_Brief_. Each entry that appears below should be restated word for word.

_Stored data_.
——
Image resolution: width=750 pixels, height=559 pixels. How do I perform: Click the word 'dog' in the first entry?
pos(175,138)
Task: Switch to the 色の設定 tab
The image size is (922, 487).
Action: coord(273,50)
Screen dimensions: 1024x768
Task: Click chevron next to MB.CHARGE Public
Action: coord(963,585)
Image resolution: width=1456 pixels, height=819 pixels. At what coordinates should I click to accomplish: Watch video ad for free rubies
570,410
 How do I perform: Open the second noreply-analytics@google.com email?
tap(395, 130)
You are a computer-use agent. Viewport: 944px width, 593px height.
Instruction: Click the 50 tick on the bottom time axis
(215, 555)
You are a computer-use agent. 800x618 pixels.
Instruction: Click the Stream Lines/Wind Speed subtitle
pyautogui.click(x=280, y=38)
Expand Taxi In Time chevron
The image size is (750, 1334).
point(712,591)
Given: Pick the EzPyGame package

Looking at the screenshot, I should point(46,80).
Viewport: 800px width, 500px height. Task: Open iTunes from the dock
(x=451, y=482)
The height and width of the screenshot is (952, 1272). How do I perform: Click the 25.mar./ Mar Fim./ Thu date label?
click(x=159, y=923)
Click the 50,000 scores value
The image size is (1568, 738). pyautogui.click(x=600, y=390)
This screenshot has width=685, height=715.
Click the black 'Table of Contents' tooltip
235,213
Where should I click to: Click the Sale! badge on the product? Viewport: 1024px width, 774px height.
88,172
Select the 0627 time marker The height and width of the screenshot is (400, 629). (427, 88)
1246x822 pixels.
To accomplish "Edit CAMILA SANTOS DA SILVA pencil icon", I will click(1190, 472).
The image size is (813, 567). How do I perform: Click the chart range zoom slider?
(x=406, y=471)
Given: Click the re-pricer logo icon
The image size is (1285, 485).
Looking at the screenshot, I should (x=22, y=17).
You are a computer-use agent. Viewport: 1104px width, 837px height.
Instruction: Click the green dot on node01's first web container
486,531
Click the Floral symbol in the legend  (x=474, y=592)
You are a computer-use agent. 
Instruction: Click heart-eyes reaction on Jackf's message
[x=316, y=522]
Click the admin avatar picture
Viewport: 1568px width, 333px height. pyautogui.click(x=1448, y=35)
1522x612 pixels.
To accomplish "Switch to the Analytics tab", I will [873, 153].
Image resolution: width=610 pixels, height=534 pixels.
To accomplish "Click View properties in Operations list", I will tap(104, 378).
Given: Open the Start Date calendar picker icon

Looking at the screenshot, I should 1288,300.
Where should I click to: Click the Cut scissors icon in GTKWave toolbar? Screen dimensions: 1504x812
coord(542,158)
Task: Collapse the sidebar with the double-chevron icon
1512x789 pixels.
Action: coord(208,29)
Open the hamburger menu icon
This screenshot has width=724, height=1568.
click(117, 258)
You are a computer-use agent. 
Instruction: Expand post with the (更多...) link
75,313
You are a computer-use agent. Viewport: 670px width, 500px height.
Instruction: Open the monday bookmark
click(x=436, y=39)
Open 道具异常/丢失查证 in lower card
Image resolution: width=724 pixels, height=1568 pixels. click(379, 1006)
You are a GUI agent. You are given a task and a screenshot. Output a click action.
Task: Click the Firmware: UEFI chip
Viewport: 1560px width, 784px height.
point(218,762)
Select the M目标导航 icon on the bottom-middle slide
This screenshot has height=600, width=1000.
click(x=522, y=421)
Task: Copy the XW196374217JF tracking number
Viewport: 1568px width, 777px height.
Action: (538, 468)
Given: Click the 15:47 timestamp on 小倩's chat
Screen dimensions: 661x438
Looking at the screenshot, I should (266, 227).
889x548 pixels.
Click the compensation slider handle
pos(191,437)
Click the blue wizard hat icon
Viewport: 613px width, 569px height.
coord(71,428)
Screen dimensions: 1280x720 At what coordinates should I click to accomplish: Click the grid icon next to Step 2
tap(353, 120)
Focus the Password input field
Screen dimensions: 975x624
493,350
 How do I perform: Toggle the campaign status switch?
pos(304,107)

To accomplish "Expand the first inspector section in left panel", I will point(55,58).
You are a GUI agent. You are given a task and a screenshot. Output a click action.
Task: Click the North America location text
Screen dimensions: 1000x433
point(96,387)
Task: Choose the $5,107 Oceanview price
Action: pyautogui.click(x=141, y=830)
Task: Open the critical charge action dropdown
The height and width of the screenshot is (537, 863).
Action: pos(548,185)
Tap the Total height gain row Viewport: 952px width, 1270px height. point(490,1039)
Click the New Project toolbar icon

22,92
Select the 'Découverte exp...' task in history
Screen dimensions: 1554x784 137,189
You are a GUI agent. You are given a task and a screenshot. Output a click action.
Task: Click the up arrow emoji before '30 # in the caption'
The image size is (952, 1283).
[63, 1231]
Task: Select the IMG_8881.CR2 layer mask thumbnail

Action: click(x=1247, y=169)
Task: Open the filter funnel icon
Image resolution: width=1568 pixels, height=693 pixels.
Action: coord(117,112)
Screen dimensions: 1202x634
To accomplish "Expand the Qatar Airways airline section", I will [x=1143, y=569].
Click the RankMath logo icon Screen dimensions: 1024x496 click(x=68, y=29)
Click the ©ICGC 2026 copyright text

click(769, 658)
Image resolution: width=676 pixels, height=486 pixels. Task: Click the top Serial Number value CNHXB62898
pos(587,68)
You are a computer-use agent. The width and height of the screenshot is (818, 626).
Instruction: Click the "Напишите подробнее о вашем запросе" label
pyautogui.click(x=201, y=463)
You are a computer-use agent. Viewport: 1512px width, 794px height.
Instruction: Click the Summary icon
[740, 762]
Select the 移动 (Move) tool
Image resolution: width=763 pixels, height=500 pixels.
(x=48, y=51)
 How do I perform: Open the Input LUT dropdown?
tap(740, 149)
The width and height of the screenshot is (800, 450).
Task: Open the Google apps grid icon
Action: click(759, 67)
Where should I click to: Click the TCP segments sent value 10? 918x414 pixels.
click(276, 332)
——
_Response for this exercise_.
Image resolution: width=750 pixels, height=559 pixels. How do I perform: Click the word 'dog' in the first entry?
pos(175,138)
Task: Switch to the 色の設定 tab
The image size is (922, 487).
Action: coord(273,50)
Screen dimensions: 1024x768
Task: Click chevron next to MB.CHARGE Public
Action: coord(963,585)
Image resolution: width=1456 pixels, height=819 pixels. At what coordinates should I click to accomplish: Watch video ad for free rubies
570,410
 How do I perform: Open the second noreply-analytics@google.com email?
tap(395, 130)
You are a computer-use agent. Viewport: 944px width, 593px height.
Instruction: Click the 50 tick on the bottom time axis
(215, 555)
You are a computer-use agent. 800x618 pixels.
Instruction: Click the Stream Lines/Wind Speed subtitle
pyautogui.click(x=280, y=38)
Expand Taxi In Time chevron
The image size is (750, 1334).
point(712,591)
Given: Pick the EzPyGame package

Looking at the screenshot, I should point(46,80).
Viewport: 800px width, 500px height. Task: Open iTunes from the dock
(x=451, y=482)
The height and width of the screenshot is (952, 1272). How do I perform: Click the 25.mar./ Mar Fim./ Thu date label?
click(x=159, y=923)
Click the 50,000 scores value
The image size is (1568, 738). pyautogui.click(x=600, y=390)
This screenshot has width=685, height=715.
Click the black 'Table of Contents' tooltip
235,213
Where should I click to: Click the Sale! badge on the product? Viewport: 1024px width, 774px height.
88,172
Select the 0627 time marker The height and width of the screenshot is (400, 629). (427, 88)
1246x822 pixels.
To accomplish "Edit CAMILA SANTOS DA SILVA pencil icon", I will click(1190, 472).
The image size is (813, 567). How do I perform: Click the chart range zoom slider?
(x=406, y=471)
Given: Click the re-pricer logo icon
The image size is (1285, 485).
Looking at the screenshot, I should (x=22, y=17).
You are a computer-use agent. Viewport: 1104px width, 837px height.
Instruction: Click the green dot on node01's first web container
486,531
Click the Floral symbol in the legend  (x=474, y=592)
You are a computer-use agent. 
Instruction: Click heart-eyes reaction on Jackf's message
[x=316, y=522]
Click the admin avatar picture
Viewport: 1568px width, 333px height. pyautogui.click(x=1448, y=35)
1522x612 pixels.
To accomplish "Switch to the Analytics tab", I will [873, 153].
Image resolution: width=610 pixels, height=534 pixels.
To accomplish "Click View properties in Operations list", I will tap(104, 378).
Given: Open the Start Date calendar picker icon

Looking at the screenshot, I should 1288,300.
Where should I click to: Click the Cut scissors icon in GTKWave toolbar? Screen dimensions: 1504x812
coord(542,158)
Task: Collapse the sidebar with the double-chevron icon
1512x789 pixels.
Action: coord(208,29)
Open the hamburger menu icon
This screenshot has width=724, height=1568.
click(117, 258)
You are a computer-use agent. 
Instruction: Expand post with the (更多...) link
75,313
You are a computer-use agent. Viewport: 670px width, 500px height.
Instruction: Open the monday bookmark
click(x=436, y=39)
Open 道具异常/丢失查证 in lower card
Image resolution: width=724 pixels, height=1568 pixels. click(379, 1006)
You are a GUI agent. You are given a task and a screenshot. Output a click action.
Task: Click the Firmware: UEFI chip
Viewport: 1560px width, 784px height.
point(218,762)
Select the M目标导航 icon on the bottom-middle slide
This screenshot has height=600, width=1000.
click(x=522, y=421)
Task: Copy the XW196374217JF tracking number
Viewport: 1568px width, 777px height.
Action: (538, 468)
Given: Click the 15:47 timestamp on 小倩's chat
Screen dimensions: 661x438
Looking at the screenshot, I should (266, 227).
889x548 pixels.
Click the compensation slider handle
pos(191,437)
Click the blue wizard hat icon
Viewport: 613px width, 569px height.
coord(71,428)
Screen dimensions: 1280x720 At what coordinates should I click to accomplish: Click the grid icon next to Step 2
tap(353, 120)
Focus the Password input field
Screen dimensions: 975x624
493,350
 How do I perform: Toggle the campaign status switch?
pos(304,107)

To accomplish "Expand the first inspector section in left panel", I will point(55,58).
You are a GUI agent. You are given a task and a screenshot. Output a click action.
Task: Click the North America location text
Screen dimensions: 1000x433
point(96,387)
Task: Choose the $5,107 Oceanview price
Action: pyautogui.click(x=141, y=830)
Task: Open the critical charge action dropdown
The height and width of the screenshot is (537, 863).
Action: pos(548,185)
Tap the Total height gain row Viewport: 952px width, 1270px height. point(490,1039)
Click the New Project toolbar icon

22,92
Select the 'Découverte exp...' task in history
Screen dimensions: 1554x784 137,189
You are a GUI agent. You are given a task and a screenshot. Output a click action.
Task: Click the up arrow emoji before '30 # in the caption'
The image size is (952, 1283).
[63, 1231]
Task: Select the IMG_8881.CR2 layer mask thumbnail

Action: click(x=1247, y=169)
Task: Open the filter funnel icon
Image resolution: width=1568 pixels, height=693 pixels.
Action: coord(117,112)
Screen dimensions: 1202x634
To accomplish "Expand the Qatar Airways airline section", I will [x=1143, y=569].
Click the RankMath logo icon Screen dimensions: 1024x496 click(x=68, y=29)
Click the ©ICGC 2026 copyright text

click(769, 658)
Image resolution: width=676 pixels, height=486 pixels. Task: Click the top Serial Number value CNHXB62898
pos(587,68)
You are a computer-use agent. The width and height of the screenshot is (818, 626).
Instruction: Click the "Напишите подробнее о вашем запросе" label
pyautogui.click(x=201, y=463)
You are a computer-use agent. Viewport: 1512px width, 794px height.
Instruction: Click the Summary icon
[740, 762]
Select the 移动 (Move) tool
Image resolution: width=763 pixels, height=500 pixels.
(x=48, y=51)
 How do I perform: Open the Input LUT dropdown?
tap(740, 149)
The width and height of the screenshot is (800, 450).
Task: Open the Google apps grid icon
Action: click(759, 67)
Where should I click to: Click the TCP segments sent value 10? 918x414 pixels.
click(276, 332)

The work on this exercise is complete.